Notice that this method didn’t give us just one geodesic loop of length close to R. Any starting point and starting direction can be used in this process, and many of the water droplets will come back near the starting point, so in fact we can generate many such loops. This is a general principle of structure building using exponential mixing.
Exponential mixing “says that whatever structures you find in your manifold, you’ll find in abundance,” Calegari said.

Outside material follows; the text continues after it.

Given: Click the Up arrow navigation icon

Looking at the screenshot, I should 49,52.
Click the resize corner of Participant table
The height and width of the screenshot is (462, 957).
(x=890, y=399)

Kahn and Markovic used a similar approach to our loop-building exercise to build “pairs of pants” — surfaces topologically equivalent to a sphere with three holes (a waist hole and two leg holes, so to speak). Pairs of pants are the building blocks of all compact surfaces except the sphere and the torus — for example, gluing together two pairs of pants produces a double torus (see Figure 8).
Given any sufficiently large number R, Kahn and Markovic showed that it is possible to build lots of pairs of pants inside the manifold whose three cuffs each have a length close to R, and that are almost totally geodesic, meaning that each bit of the pants surface looks pretty much flat from the point of view of hyperbolic geometry.
They also showed that at each cuff of a pair of pants, there is another pair of pants emanating from the cuff in roughly the opposite direction. By sewing together these matching pants at the cuffs, Kahn and Markovic produced a large family of compact surfaces that are almost totally geodesic, with some slight buckling at the seams. Surfaces that are almost geodesic are known to be incompressible inside their three-manifold, so Kahn and Markovic’s construction proved the incompressible surface theorem.
Their methods also showed that a three-manifold has not just one incompressible surface, but “a rich structure of almost geodesic surfaces all over the place,” Calegari said.
Kahn and Markovic’s work earned them the 2012 Clay Research Award, presented annually by the Clay Mathematics Institute to recognize major mathematical breakthroughs.
“The techniques of Kahn and Markovic are as compelling as their results, and this body of work will undoubtedly inspire many more threads of inquiry than it ties off,” predicted Jeffrey Brock of Brown University, in an article on Kahn and Markovic’s work in late 2011.
A Hidden Structure
For mathematicians trying to prove the virtual Haken conjecture, Kahn and Markovic’s work created a starting point.
They showed that every manifold is guaranteed to contain an incompressible surface. But this surface may pass through itself, perhaps in many places, instead of being embedded. To get from Kahn and Markovic’s result to the virtual Haken conjecture, mathematicians would have to find a finite cover of the manifold in which, just as in the example of the six-petal and three-petal flowers, the surface lifts to a collection of surfaces that never intersect themselves (though they may intersect each other). If this could be done, each of these would be an embedded, incompressible surface in the cover, meaning the cover would be Haken.
But how, exactly, is such a cover to be found?
“There’s a big gap between Kahn and Markovic’s result and the virtual Haken conjecture,” Dunfield said. “Their finding was important, but at the time it wasn’t so clear whether it would be helpful in getting embedded surfaces.”
Kahn and Markovic’s result caught the attention of Daniel Wise, of McGill University in Montreal. Wise had, in a sense, made a career of figuring out when finite covers remove a topological object’s self-intersections, but he worked in the context of “cube complexes,” objects that are seemingly very different from three-manifolds. Kahn and Markovic’s findings allowed Wise to show other mathematicians that these two contexts are not so very far apart.